There’s no telling right now how old I could get, but I am much more aware of my body now, it’s limitations, and the way it is changing. I don’t want to get old because I don’t feel like I’m done with being young, but I am also aware that this is the only body I get, the only vehicle for a mind that is always changing and evolving.
And I need to take better care of this body, not even so much for vanity, but to not lose any opportunity to change and evolve, because I’m 40 and I’ve finally lost the baby fat from my face, because I have a lot of things I want to do that don’t require me to look like plastic but do require me to be alive and well to make them happen, and I want to do things like go scrambling up rocks in a state park, with my sweat in my eyes, dirt in my nails, and the sun bringing forth golden freckles on pretty much any part of my skin it sees,
What I would do, if I could do it, is some sort of initiation into a new world. If there were a gold rush, or a strange and mysterious new country to move to permanently, or if there were some way to be initiated into some other thrive-or-die experience, I would do it. I suppose I could find it. I suppose I could wrap up my life, voluntarily suspend my license, and hit the road with a renewed sense of adventure.

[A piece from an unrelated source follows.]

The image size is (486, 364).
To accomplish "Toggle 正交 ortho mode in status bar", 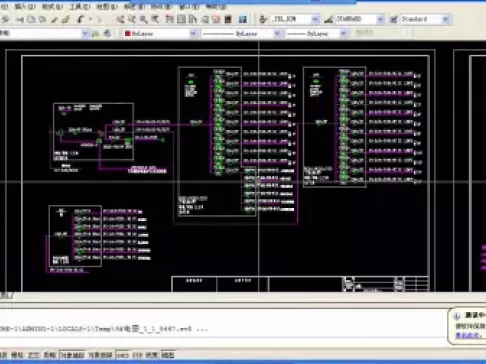I will [x=33, y=355].
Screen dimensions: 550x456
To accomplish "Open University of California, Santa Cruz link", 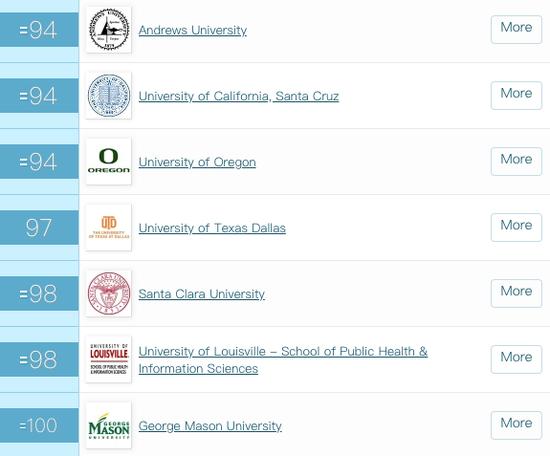I will [x=239, y=96].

I was assigned to read “Angels in America” by Tony Kushner three times for three different classes in college. I don’t regret being an English major, but I do regret not taking more creative writing classes and focusing on that, because I think I would have enjoyed it more. Maybe I should have majored in American studies instead of minoring it; maybe I should have had a dual major. And then go back for my MFA in something. Or I should have become an architect instead.
I really liked college, the academic part. I really hated law school. I would never do that again. And I don’t think they’d have me back either.
But sometimes I look back on college I think that, even though I took a hiatus and graduated four years after my peers, I still wasted it because I was too young to actually appreciate what I was doing.
But I read Angels in America three times, and I have never seen it live nor have I seen the miniseries. But I remembered the opening eulogy:
What has stayed with me since the first time I read the play is that such great journeys, such as the migration from the Old World to the New, simply do not exist anymore. These kinds of initiations into completely new lives don’t exist on this scale anymore.
I was very into genealogy, particularly my American genealogy, for quite a few years. I had to stop during law school and then after because for me, this was more addicting than Harry Potter books, the Sims, Game of Thrones. I spent many late nights reading census rolls, narratives, newspapers, and family stories. I have searched for myself in old photos, in the faces of relatives and ancestors. I have uncovered skeletons, and I have spent many days straining my eyes at Old Fulton New York Post Cards.
To go through a permanent migration is the story for most Americans, and for many, that migration was voluntary. Even if it were voluntary, it wasn’t necessarily the happiest of decisions.
And yet, here we are, living, breathing, creating, breeding, loving, dying.
It’s a big world out there again.
And sometimes, I still lay in bed awake at night and wonder who I am and if I can do this, and if time is moving on, where is it taking me, and why is this all so much deja vu?
And I have a feeling my take on death isn’t quite like everyone else’s.